Lamezia Terme - Prima celebrazione del vescovo Schillaci dopo la convalescenza: "Grazie a tutti i lametini per la vicinanza e la preghiera''. È stato accolto da un applauso plateale Monsignor Giuseppe Schillaci durante l'ingresso processionale in Cattedrale nel giorno della sua prima celebrazione a Lamezia dopo la lunga convalescenza trascorsa in Sicilia, nella sua Adrano. Nei mesi scorsi il Vescovo della Diocesi di Lamezia è infatti stato sottoposto a un intervento cardiochirurgico a Roma.
Un giorno caduto nella ricorrenza della Madonna di Visora di Conflenti, come ricordato dal parroco don Carlo Cittadino. "Eravamo sicuri che il Signore e la Vergine avrebbero custodito il nostro Pastore", ha sottolineato il sacerdote, rimarcando la forza del vescovo nella prova e ha aggiunto che ''mai come ora i lametini si sono stretti e hanno pregato''. 'Un grande grazie va da parte mia a tutti i lametini - ha detto Monsignor Schillaci - perché ho sentito forte questa vicinanza e questa preghiera. Li ringrazio davvero tutti, dall'ultimo fino al sindaco, che pure come tanti si è fatto sentire. Ora lasciamoci solo guidare dal Signore, perché in questi tempi difficili abbiamo bisogno di Lui''.

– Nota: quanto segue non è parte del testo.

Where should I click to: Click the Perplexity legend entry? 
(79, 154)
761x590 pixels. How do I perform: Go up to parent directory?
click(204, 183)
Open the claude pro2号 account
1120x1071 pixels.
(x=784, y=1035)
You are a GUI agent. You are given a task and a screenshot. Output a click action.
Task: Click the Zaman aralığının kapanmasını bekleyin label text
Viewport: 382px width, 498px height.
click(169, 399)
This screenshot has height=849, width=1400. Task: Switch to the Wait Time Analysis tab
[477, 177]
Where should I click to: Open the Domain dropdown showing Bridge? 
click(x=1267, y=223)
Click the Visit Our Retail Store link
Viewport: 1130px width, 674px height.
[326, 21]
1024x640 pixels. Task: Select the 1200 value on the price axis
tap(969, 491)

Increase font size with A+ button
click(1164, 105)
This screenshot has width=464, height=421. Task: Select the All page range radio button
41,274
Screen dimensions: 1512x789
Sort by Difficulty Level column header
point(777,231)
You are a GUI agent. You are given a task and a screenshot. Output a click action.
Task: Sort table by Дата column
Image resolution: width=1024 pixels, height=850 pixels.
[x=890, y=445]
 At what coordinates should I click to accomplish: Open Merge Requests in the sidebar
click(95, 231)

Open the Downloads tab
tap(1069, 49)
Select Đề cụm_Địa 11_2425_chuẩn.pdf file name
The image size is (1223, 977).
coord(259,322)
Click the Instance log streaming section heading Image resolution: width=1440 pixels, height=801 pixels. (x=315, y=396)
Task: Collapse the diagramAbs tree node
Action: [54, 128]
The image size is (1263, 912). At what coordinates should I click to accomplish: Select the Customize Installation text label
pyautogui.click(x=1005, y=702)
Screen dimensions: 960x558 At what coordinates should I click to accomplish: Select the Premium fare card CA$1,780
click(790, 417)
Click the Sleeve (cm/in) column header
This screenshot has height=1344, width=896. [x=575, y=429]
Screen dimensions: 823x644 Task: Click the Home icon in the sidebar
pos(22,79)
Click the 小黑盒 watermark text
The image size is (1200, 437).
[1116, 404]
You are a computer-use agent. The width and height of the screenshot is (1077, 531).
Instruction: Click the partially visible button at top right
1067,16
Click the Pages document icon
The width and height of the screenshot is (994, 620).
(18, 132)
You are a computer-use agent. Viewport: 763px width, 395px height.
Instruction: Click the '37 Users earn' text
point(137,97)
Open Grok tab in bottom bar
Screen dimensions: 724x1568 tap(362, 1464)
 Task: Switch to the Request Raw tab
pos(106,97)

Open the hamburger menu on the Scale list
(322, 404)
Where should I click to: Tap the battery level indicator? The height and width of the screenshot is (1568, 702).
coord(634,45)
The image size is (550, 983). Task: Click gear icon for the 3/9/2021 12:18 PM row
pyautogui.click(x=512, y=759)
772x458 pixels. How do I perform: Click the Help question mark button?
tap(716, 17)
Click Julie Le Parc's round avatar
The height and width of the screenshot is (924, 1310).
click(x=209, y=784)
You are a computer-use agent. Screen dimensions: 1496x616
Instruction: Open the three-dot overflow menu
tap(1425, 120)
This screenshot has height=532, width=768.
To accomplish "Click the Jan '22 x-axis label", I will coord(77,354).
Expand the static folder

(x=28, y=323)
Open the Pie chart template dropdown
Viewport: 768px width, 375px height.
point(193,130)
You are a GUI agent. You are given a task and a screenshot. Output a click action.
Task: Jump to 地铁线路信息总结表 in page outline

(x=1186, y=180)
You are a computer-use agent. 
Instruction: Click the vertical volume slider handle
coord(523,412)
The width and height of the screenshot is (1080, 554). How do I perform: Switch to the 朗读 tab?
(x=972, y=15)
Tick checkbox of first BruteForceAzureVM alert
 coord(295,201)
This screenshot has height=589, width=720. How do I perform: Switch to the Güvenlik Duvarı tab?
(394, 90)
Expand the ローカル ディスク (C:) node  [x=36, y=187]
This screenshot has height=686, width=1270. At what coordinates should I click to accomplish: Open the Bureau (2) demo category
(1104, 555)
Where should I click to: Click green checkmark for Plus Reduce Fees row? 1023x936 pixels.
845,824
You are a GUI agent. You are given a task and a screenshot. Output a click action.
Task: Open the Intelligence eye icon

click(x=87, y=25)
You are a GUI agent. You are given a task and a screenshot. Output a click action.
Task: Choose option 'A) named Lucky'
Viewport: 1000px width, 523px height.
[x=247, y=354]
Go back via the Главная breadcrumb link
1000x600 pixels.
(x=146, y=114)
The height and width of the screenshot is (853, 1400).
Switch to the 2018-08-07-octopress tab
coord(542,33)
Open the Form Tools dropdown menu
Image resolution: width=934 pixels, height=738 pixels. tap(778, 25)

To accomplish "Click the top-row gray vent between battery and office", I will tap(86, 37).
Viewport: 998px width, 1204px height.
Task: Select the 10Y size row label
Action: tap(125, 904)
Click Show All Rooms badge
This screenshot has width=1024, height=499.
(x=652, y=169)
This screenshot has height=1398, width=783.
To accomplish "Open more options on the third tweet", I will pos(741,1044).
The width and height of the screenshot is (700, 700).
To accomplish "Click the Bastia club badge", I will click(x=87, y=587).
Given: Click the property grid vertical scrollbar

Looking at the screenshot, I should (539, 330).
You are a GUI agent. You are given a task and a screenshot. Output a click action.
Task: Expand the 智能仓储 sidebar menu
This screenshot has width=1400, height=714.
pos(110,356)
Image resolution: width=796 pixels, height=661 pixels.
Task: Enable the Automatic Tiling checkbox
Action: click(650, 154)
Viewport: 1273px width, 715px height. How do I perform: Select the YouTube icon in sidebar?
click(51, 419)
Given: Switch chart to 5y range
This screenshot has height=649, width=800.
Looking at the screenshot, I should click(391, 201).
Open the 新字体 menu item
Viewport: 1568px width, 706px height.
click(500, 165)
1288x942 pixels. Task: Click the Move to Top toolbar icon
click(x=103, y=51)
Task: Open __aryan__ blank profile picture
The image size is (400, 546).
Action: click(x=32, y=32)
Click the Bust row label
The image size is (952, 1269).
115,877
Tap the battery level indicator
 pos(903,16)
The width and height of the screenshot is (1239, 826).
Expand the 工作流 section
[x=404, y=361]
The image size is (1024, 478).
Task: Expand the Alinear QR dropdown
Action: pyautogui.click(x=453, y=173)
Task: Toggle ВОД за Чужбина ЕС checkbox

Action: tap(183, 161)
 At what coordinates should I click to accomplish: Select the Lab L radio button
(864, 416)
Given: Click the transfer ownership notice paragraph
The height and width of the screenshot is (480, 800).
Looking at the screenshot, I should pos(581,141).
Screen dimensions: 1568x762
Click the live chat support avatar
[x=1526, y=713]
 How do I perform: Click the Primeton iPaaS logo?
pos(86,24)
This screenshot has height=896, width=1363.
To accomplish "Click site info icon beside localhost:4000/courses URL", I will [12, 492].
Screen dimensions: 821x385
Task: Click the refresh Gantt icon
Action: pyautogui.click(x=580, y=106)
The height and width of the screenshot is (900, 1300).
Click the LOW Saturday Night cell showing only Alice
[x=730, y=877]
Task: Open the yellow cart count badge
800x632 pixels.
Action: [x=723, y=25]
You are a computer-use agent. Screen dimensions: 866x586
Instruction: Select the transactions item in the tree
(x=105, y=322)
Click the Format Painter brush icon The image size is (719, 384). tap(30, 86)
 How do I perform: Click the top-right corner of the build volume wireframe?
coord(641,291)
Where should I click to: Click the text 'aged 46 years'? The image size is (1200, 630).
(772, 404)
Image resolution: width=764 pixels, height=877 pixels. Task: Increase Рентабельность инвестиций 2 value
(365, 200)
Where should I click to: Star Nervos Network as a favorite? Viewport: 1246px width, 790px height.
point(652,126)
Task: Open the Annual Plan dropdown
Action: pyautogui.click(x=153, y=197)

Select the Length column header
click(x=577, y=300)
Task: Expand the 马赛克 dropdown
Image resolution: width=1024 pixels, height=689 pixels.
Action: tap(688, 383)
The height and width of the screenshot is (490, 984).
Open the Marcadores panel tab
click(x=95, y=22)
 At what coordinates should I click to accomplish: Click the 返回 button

Sua Eccellenza, che non celebrava in diocesi dal 17 maggio, nell'omelia, pronunciata con lo stile profondo ed efficace che da sempre lo ha contraddistinto, si è soffermato eloquentemente sulla figura di Pietro, e sul suo ribellarsi al destino di dolore che spetta al Cristo. " Pietro dice:" Io non voglio che ti accada questo", perché come gli altri si aspettava un Messia glorioso, potente, che fa valere la sua forza. Dunque questo presagio della croce lo scandalizza. Ma Cristo risponde: "Tu mi sei di scandalo perché non pensi secondo Dio ma secondo gli uomini''. Ora, se siamo qui, noi dobbiamo imparare a pensare secondo Dio". Un invito dunque ad accettare la croce con fede profonda, ribadito nella preghiera dei fedeli e nella conclusione della celebrazione eucaristica, che ha meritato un nuovo commosso applauso sulle note del canto finale eseguito dal coro "Rorate Coeli desuper" che ha animato la messa.